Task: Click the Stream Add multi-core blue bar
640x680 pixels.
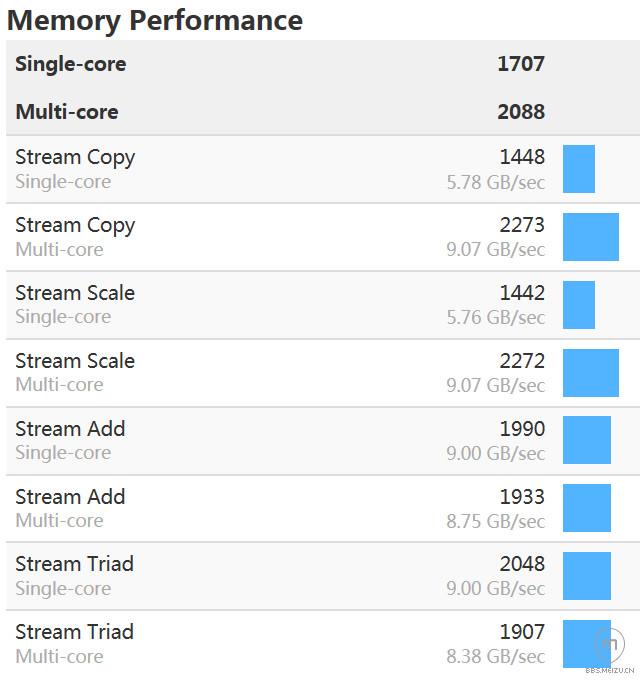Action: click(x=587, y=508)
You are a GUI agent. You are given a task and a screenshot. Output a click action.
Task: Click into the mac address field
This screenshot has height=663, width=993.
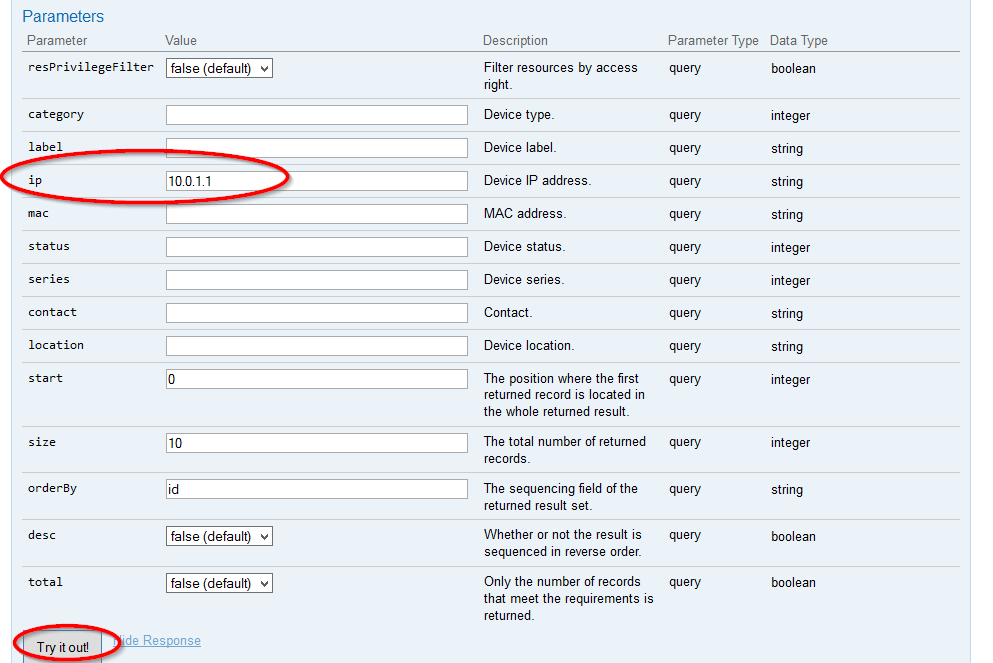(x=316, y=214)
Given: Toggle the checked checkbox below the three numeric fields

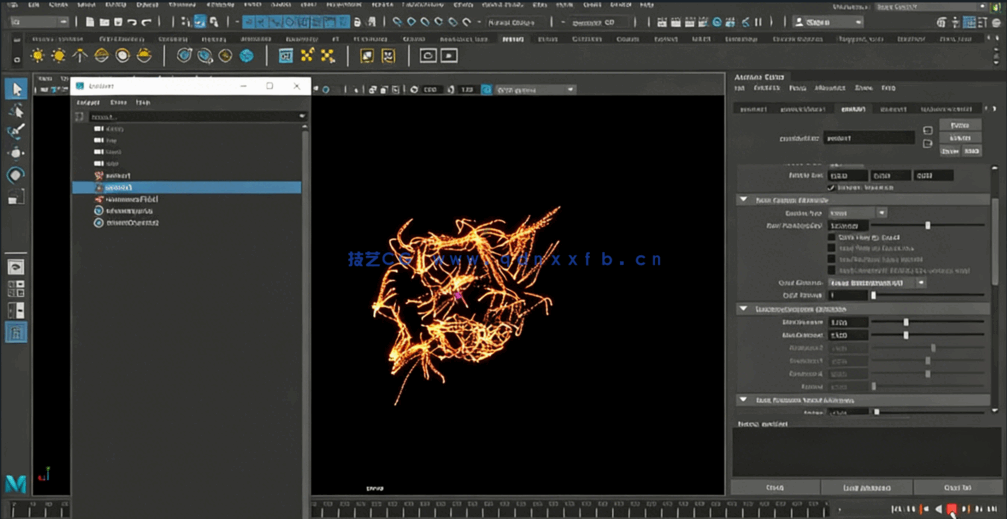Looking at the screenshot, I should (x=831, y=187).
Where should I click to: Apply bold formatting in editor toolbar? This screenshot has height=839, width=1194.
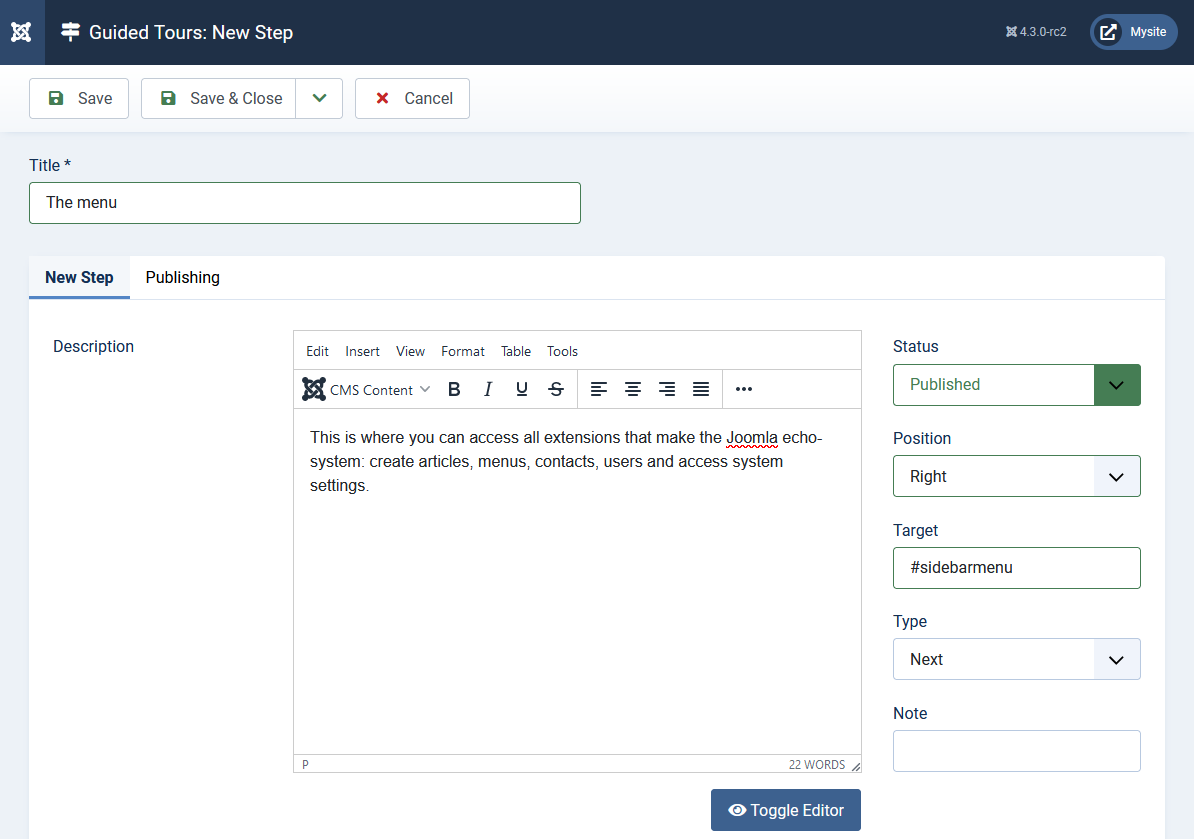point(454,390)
======
Listede "Given: Toggle the" ifadesini içeren satırdan listenin sonuna kadar olan satırları, "checkbox" ifadesini "switch" olarak yeniden adlandırarak tekrar yazınız; geri kalan her şeyi değiştirmeyiniz ve resimleri cevaba almayınız.

- [Tam Çözüm]
Given: Toggle the checked switch below the three numeric fields

Looking at the screenshot, I should (x=831, y=187).
Where should I click to: Apply bold formatting in editor toolbar? This screenshot has height=839, width=1194.
point(454,390)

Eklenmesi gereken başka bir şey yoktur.